Dilatitibialis manaus

Scientific classification
- Kingdom: Animalia
- Phylum: Arthropoda
- Clade: Pancrustacea
- Class: Insecta
- Order: Coleoptera
- Suborder: Polyphaga
- Infraorder: Cucujiformia
- Family: Coccinellidae
- Genus: Dilatitibialis
- Species: D. manaus
- Binomial name: Dilatitibialis manaus González & Větrovec, 2021

= Dilatitibialis manaus =

- Genus: Dilatitibialis
- Species: manaus
- Authority: González & Větrovec, 2021

Species of beetle

Dilatitibialis manaus is a species of beetle of the family Coccinellidae. It is found in Brazil (Amazonas).

== Description ==
Adults reach a length of about 2.5 mm. The head and antennae are yellow and the pronotum is yellow with four brown spots and a basal stripe.
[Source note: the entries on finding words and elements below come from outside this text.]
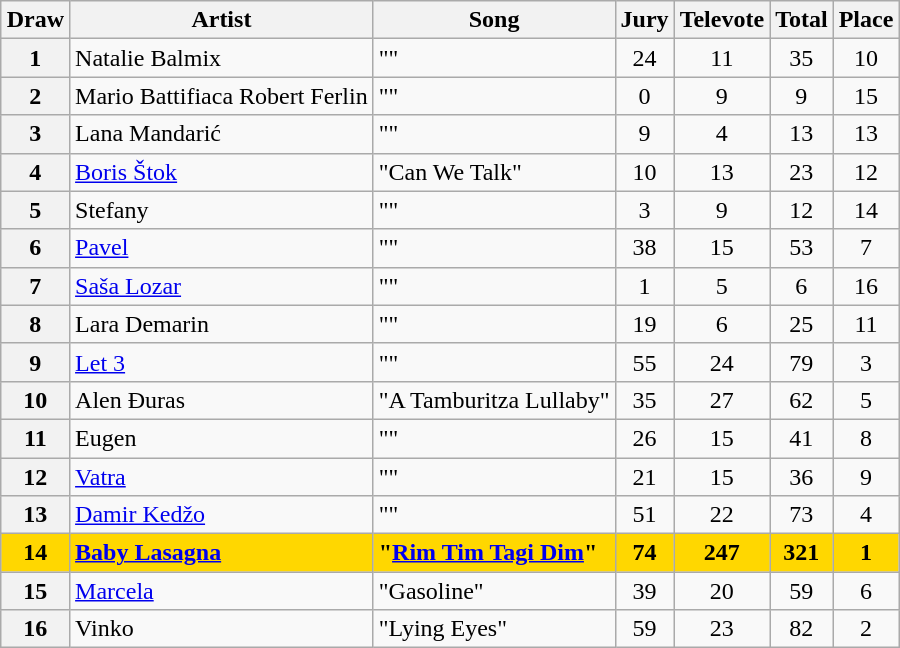
Boris Štok (222, 172)
Eugen (222, 438)
22 (722, 515)
26 (644, 438)
Lana Mandarić (222, 134)
"A Tamburitza Lullaby" (494, 400)
Baby Lasagna (222, 553)
Damir Kedžo (222, 515)
Vatra (222, 477)
41 (802, 438)
Vinko (222, 629)
Stefany (222, 210)
38 (644, 248)
321 (802, 553)
"Can We Talk" (494, 172)
Saša Lozar (222, 286)
Place (866, 20)
Let 3 (222, 362)
82 (802, 629)
Draw (35, 20)
Mario Battifiaca Robert Ferlin (222, 96)
"Gasoline" (494, 591)
"Rim Tim Tagi Dim" (494, 553)
Pavel (222, 248)
19 (644, 324)
62 (802, 400)
Jury (644, 20)
51 (644, 515)
20 (722, 591)
Alen Đuras (222, 400)
Televote (722, 20)
Total (802, 20)
53 (802, 248)
25 (802, 324)
39 (644, 591)
0 (644, 96)
79 (802, 362)
Marcela (222, 591)
27 (722, 400)
55 (644, 362)
73 (802, 515)
21 (644, 477)
Artist (222, 20)
"Lying Eyes" (494, 629)
247 (722, 553)
Song (494, 20)
Lara Demarin (222, 324)
74 (644, 553)
36 (802, 477)
Natalie Balmix (222, 58)
Determine the (X, Y) coordinate at the center of the cell enclosing the given text.  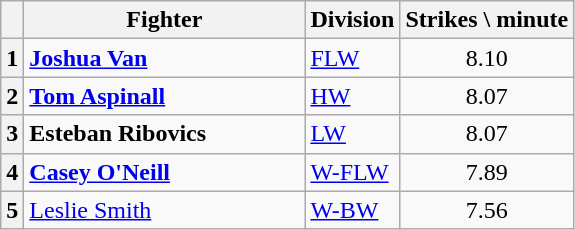
Strikes \ minute (487, 20)
3 (12, 134)
7.89 (487, 172)
Joshua Van (164, 58)
HW (352, 96)
1 (12, 58)
Tom Aspinall (164, 96)
LW (352, 134)
2 (12, 96)
Esteban Ribovics (164, 134)
8.10 (487, 58)
4 (12, 172)
5 (12, 210)
7.56 (487, 210)
W-BW (352, 210)
Leslie Smith (164, 210)
Casey O'Neill (164, 172)
W-FLW (352, 172)
Fighter (164, 20)
FLW (352, 58)
Division (352, 20)
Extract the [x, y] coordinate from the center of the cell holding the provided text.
The scutellum is brown with a yellow spot and the elytra are yellow with a brown stripe, a brown band at the base and a brown lateral border, as well as four spots on the disc. The ventral surface is mostly yellow. The legs are yellow. The pubescence is yellowish white.

== Etymology ==
The species is named after the city of Manaus, Brazil, where the holotype was collected.